CymaSpace founder and performer Myles de Bastion

A hip-hop artist who incorporates sign language into his shows, an award-winning deaf dancer, and a visual and tactile sound system: The first-ever Northwest Deaf Arts Festival kicks off this Saturday, June 16, and it's going to be a high-tech, multi-disciplinary show. The new event, centered on accessibility for the deaf and hard-of-hearing (DHH) community, takes place at Mississippi Studios and features artists including Sean Forbes (a hip-hop artist who incorporates ASL into his performances), deaf poet Raymond Luczak, and award-wining deaf dancer Antoine Hunter.

Not only is it the fest’s first year, it’s also the first event of its kind in Portland history—a surprising fact, considering the more than 180,000 Oregonians who have difficulty hearing.

The event is organized by CymaSpace, a local, volunteer-based arts and technology incubator.
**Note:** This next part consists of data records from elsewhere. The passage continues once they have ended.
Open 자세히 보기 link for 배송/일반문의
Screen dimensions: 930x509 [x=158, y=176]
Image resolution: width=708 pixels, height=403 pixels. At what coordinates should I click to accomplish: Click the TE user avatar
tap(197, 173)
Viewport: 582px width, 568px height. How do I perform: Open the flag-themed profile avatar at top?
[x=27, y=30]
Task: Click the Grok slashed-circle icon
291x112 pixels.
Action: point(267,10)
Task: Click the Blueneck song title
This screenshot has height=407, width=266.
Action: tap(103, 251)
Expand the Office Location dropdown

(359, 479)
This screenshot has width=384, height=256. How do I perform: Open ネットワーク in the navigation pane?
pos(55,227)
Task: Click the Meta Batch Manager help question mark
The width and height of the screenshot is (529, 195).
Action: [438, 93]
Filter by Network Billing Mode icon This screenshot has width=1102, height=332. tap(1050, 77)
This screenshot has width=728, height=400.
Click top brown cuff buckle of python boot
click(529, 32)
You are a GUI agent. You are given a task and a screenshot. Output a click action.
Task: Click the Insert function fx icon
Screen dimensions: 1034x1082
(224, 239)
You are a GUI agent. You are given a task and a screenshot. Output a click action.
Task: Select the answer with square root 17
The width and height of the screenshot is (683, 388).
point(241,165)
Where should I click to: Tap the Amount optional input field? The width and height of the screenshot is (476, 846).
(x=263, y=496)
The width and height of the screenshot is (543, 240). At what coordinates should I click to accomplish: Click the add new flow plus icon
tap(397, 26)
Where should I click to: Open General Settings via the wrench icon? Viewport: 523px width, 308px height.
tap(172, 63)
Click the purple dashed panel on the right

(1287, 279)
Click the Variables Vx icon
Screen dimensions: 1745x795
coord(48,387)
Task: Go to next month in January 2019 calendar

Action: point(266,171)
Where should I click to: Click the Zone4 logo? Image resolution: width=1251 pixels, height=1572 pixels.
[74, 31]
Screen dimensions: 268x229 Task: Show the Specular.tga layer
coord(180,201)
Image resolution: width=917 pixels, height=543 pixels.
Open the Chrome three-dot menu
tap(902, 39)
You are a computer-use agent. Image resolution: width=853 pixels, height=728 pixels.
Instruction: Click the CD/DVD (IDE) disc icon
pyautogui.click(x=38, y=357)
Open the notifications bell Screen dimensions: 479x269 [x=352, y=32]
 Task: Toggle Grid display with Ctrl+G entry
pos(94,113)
The nonprofit is dedicated to making cultural events more accessible to the DHH community by translating sound into visual and tactile experiences.

One example of the high-tech fun features you’ll see is the “Cymatic Star,” a wall-sized, star-shaped arrangement of LED lights that glow in waves corresponding to whatever sounds are present. The low frequencies are represented by shades of blue, and the highs by reds.

“I wanted to use the electromagnetic spectrum to overlay where sound frequency and visual light frequency correspond,” explains Myles de Bastion, CymaSpace’s founder and lead technology developer (he'll also perform at the event). “You can’t really buy this stuff.”

De Bastion plans to provide tactile props—benches and vests that vibrate with the rhythm of the music—at the event as well. They’re kind of like wearable/sit-on-able, hypersensitive, vibrating video game controllers, designed to replicate the experience of standing directly next to a speaker or subwoofer at full volume.

Open-captioning technology, with all spoken and signed words displayed in real-time on a screen for all to see, will accompany the performances as well. This is newer technology for CymaSpace, and de Bastian is excited about it.

“We are strong proponents of open-source hardware and software,” he says. “All of our technology has been developed with the aim of freely sharing the software so that others may benefit from it and in turn lower the costs/barriers that might prevent event organizers from making their events accessible.”

Though the event is geared toward the DHH community, de Bastion stresses that the hearing community is welcome as well. In fact, bringing the two communities together is one of his goals.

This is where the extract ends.